-- Given text follows --

Wednesday, July 13, 2016

Egregore


(Image comes from artist Nikolai Ostertag’s DeviantArt page and is © Paizo Publishing.)

At first glance, the egregore is yet another floating brain monst—WAIT! 

Please, don’t scroll to the next entry.  Because this is not just any floating brain monster. 

I was going to give you a definition of “egregore” (short version: a collective, yet autonomous, group mind) but you’re better off just going to the Wikipedia page.  Not only is it a term translated/coined by Les Mis author Victor Hugo, but both as a word and as a concept it has ties to an entire checklist of the obscure, occult, and mythological, including the Book of Enoch, the angelic Watchers, the nephilim, the Hermetic Order of the Golden Dawn, and the Rosicrucians, among others.

 For our purposes though, as a monster an egregore is the pooled collective will of cult, manifesting as a psychic entity made of brains (representations of the minds from which it is formed) and projecting a symbol of the ideals for which it stands. 

I’ll say that again: This is the collective mind of a cult turned into a monster.  (Through which the cult can cast psychic spells.  And it’s got some nasty tentacles made of light.  So yeah, be afraid.)

-- Given text concluded --
-- Dataset extract follows --

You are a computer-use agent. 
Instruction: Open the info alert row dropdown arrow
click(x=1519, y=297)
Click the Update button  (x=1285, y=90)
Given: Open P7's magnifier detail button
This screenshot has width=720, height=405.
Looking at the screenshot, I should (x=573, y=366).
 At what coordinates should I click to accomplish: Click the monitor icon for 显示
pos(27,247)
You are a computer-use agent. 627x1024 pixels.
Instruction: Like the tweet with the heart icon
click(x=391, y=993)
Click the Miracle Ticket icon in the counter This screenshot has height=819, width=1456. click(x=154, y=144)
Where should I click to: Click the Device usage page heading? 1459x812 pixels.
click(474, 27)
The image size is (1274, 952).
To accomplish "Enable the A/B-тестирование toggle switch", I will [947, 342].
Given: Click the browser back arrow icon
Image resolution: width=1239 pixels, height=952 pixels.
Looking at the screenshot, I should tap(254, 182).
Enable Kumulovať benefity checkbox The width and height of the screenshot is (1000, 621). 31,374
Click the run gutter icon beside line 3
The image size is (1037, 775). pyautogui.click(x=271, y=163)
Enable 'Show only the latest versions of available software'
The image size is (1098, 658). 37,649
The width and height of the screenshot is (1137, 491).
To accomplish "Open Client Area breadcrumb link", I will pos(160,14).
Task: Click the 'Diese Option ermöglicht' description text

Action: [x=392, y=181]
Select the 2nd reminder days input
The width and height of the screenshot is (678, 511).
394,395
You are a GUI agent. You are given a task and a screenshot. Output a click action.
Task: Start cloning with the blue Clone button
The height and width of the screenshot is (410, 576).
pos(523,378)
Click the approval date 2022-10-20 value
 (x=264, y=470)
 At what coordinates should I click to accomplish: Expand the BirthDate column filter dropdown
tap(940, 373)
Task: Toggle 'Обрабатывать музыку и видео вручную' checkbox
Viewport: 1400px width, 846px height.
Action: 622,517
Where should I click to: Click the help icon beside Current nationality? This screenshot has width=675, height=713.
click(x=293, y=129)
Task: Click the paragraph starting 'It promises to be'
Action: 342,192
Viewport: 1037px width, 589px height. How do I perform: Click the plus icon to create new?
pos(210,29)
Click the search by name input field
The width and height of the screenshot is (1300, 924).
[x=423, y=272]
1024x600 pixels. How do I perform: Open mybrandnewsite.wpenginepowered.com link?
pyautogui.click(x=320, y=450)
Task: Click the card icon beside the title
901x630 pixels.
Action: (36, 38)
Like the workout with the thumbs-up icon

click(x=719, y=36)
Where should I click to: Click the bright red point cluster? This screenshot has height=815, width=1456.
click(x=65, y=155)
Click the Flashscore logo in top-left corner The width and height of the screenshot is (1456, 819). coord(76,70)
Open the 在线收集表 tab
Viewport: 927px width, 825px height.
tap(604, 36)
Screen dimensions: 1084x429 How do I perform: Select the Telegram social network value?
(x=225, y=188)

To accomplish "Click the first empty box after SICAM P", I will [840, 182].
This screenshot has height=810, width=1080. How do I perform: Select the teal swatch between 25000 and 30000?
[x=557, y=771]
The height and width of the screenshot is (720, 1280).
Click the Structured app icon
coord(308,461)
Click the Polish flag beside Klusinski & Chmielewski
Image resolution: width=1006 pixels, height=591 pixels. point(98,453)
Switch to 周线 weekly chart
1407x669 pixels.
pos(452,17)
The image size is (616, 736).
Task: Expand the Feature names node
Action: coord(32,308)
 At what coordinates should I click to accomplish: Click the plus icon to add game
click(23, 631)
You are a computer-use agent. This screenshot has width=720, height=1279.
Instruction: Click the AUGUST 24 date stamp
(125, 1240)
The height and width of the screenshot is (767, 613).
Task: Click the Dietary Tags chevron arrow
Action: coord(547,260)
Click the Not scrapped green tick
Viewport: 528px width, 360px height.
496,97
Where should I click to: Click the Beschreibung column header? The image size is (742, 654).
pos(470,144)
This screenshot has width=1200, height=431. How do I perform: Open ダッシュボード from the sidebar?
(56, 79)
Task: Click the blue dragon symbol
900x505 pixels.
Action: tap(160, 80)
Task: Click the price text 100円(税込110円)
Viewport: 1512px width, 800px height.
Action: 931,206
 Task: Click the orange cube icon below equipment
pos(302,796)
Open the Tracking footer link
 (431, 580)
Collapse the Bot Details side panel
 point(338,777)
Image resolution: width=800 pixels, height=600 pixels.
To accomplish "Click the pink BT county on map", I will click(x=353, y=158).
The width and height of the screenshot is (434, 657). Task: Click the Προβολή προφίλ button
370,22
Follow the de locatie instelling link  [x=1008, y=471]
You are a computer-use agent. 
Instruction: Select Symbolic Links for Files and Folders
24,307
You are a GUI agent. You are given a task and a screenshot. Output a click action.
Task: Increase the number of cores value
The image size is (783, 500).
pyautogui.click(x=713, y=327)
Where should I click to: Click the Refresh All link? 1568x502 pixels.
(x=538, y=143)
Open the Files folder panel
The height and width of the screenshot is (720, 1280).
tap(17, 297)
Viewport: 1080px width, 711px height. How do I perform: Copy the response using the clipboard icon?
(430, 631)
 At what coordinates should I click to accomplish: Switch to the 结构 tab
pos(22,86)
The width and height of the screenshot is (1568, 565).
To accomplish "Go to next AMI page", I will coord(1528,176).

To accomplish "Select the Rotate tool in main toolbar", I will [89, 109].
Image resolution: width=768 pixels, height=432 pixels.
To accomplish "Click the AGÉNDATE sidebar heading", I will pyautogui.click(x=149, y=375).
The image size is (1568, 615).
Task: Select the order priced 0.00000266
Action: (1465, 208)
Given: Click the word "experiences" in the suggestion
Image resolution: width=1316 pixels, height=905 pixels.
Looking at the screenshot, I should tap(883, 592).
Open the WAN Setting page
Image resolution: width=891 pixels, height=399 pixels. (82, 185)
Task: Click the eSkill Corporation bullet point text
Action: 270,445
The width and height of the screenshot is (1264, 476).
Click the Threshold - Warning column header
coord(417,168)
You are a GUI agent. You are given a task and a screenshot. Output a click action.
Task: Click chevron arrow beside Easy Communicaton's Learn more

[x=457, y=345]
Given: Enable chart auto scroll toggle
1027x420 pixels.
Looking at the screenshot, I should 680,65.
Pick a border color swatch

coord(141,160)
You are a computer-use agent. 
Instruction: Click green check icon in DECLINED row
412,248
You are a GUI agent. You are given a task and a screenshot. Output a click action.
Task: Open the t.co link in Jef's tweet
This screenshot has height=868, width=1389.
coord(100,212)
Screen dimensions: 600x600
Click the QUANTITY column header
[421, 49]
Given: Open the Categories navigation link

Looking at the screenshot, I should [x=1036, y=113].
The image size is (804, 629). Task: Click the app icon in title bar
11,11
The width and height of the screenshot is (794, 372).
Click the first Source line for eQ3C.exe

-- Dataset extract concluded --

• [Exercise instructions]:
A - In the egregore post, rewrite the paragraph beginning "I was going to give you a definition" as a short bulleted list that keeps its main facts.
B - According to the egregore post, what are the egregore's tentacles made of?

• [Answer list]:
A -
- Short definition of "egregore": a collective, yet autonomous, group mind. The Wikipedia page gives a fuller explanation.
- The term was translated or coined by Victor Hugo, author of Les Mis.
- As a word and a concept, it is tied to many obscure, occult, and mythological subjects, including the Book of Enoch, the angelic Watchers, the nephilim, the Hermetic Order of the Golden Dawn, and the Rosicrucians.

B - They are made of light.